### Data shown

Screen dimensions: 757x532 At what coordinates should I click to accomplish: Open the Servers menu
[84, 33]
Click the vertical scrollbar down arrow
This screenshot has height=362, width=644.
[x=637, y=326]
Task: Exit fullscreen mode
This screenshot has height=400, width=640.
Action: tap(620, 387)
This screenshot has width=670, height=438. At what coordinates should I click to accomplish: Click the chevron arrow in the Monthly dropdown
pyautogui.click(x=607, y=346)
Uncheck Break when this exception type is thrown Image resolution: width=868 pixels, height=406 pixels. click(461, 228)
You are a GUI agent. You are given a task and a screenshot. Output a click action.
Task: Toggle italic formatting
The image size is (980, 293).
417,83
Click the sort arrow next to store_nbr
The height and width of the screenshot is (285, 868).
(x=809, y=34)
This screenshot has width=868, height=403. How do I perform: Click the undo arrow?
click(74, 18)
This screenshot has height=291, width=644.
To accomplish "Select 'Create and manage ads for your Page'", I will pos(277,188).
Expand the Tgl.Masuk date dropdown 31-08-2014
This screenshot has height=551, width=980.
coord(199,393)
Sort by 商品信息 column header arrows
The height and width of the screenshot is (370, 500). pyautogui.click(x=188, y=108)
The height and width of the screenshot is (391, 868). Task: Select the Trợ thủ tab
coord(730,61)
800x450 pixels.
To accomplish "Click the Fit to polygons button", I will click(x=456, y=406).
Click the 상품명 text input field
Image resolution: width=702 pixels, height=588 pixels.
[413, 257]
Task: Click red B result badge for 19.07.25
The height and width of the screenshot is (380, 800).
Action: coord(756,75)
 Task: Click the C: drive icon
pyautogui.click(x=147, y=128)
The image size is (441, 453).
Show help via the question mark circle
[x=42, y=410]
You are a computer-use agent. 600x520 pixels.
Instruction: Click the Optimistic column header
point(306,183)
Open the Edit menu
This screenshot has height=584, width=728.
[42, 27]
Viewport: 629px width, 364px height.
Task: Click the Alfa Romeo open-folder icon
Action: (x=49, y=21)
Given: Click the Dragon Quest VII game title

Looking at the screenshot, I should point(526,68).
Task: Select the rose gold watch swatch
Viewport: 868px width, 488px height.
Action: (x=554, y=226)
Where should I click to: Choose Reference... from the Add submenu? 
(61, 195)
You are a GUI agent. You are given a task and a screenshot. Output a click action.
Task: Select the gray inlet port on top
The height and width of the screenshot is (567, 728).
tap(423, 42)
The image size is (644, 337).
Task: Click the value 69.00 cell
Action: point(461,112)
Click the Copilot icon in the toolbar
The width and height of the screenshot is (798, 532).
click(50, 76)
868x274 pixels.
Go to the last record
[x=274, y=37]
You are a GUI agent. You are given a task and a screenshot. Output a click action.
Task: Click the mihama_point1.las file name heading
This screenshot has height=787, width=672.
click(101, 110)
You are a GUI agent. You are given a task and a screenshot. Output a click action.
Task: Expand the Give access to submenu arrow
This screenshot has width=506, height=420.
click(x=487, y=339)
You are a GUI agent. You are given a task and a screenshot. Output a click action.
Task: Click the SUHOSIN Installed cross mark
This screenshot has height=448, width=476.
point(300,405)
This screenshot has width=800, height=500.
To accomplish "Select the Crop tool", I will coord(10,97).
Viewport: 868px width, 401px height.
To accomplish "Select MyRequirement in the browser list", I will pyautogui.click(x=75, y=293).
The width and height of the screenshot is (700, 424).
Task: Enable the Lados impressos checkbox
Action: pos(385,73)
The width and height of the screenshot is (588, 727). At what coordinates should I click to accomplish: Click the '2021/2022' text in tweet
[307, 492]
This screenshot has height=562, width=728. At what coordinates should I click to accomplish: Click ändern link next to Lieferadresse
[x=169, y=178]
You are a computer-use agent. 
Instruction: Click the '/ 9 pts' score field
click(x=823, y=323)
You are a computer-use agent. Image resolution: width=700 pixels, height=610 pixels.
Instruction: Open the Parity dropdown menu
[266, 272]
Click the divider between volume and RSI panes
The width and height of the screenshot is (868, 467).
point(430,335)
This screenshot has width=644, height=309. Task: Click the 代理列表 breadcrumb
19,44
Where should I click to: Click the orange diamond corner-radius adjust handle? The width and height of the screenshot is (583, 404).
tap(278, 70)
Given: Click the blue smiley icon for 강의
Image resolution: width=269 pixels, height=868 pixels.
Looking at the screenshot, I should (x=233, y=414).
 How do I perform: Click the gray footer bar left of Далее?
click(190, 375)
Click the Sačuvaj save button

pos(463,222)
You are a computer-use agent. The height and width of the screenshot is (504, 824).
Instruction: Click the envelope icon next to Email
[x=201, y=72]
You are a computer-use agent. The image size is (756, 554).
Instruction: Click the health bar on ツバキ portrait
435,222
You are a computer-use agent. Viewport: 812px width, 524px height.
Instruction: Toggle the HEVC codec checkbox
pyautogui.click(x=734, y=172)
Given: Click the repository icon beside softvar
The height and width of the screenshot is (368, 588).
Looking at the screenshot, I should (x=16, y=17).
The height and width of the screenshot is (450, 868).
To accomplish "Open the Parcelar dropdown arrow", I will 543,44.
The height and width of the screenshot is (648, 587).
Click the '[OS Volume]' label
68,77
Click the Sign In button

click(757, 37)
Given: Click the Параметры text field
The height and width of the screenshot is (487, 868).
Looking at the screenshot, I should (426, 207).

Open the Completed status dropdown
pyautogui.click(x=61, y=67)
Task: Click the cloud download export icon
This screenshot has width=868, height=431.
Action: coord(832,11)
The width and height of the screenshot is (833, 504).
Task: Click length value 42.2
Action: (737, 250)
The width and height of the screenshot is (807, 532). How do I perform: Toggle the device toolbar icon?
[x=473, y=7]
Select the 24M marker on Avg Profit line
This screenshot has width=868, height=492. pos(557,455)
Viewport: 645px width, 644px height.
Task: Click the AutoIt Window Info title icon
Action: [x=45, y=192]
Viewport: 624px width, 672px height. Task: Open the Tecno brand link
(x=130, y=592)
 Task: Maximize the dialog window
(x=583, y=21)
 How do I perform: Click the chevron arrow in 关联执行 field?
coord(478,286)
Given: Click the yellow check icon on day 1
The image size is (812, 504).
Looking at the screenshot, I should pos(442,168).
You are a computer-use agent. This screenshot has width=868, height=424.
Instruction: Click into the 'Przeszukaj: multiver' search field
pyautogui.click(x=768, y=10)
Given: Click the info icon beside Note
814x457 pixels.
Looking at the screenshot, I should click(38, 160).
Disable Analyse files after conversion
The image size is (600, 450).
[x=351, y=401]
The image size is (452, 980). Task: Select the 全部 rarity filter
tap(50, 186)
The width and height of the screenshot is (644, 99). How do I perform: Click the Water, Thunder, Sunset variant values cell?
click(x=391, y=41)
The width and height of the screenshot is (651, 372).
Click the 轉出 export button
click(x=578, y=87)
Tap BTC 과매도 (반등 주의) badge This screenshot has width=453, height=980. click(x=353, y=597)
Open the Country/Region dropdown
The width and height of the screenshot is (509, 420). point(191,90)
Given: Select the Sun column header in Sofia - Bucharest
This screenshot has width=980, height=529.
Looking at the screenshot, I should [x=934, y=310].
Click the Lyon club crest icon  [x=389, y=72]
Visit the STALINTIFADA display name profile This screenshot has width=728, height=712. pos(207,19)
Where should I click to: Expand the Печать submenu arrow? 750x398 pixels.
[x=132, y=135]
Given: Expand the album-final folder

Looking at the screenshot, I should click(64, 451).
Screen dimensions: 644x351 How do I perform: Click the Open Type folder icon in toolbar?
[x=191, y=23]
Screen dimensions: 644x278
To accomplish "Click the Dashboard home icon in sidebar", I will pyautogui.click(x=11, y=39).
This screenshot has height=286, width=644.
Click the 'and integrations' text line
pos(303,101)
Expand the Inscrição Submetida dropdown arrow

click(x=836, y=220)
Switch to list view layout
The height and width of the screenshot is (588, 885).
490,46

######

Activity:
Repeat exactly, and only, the lines from the line with "This screenshot has width=980, height=529." through the end of the listing above, both ends included.

Output of the task:
This screenshot has width=980, height=529.
Looking at the screenshot, I should [x=934, y=310].
Click the Lyon club crest icon  [x=389, y=72]
Visit the STALINTIFADA display name profile This screenshot has width=728, height=712. pos(207,19)
Where should I click to: Expand the Печать submenu arrow? 750x398 pixels.
[x=132, y=135]
Given: Expand the album-final folder

Looking at the screenshot, I should click(64, 451).
Screen dimensions: 644x351 How do I perform: Click the Open Type folder icon in toolbar?
[x=191, y=23]
Screen dimensions: 644x278
To accomplish "Click the Dashboard home icon in sidebar", I will pyautogui.click(x=11, y=39).
This screenshot has height=286, width=644.
Click the 'and integrations' text line
pos(303,101)
Expand the Inscrição Submetida dropdown arrow

click(x=836, y=220)
Switch to list view layout
The height and width of the screenshot is (588, 885).
490,46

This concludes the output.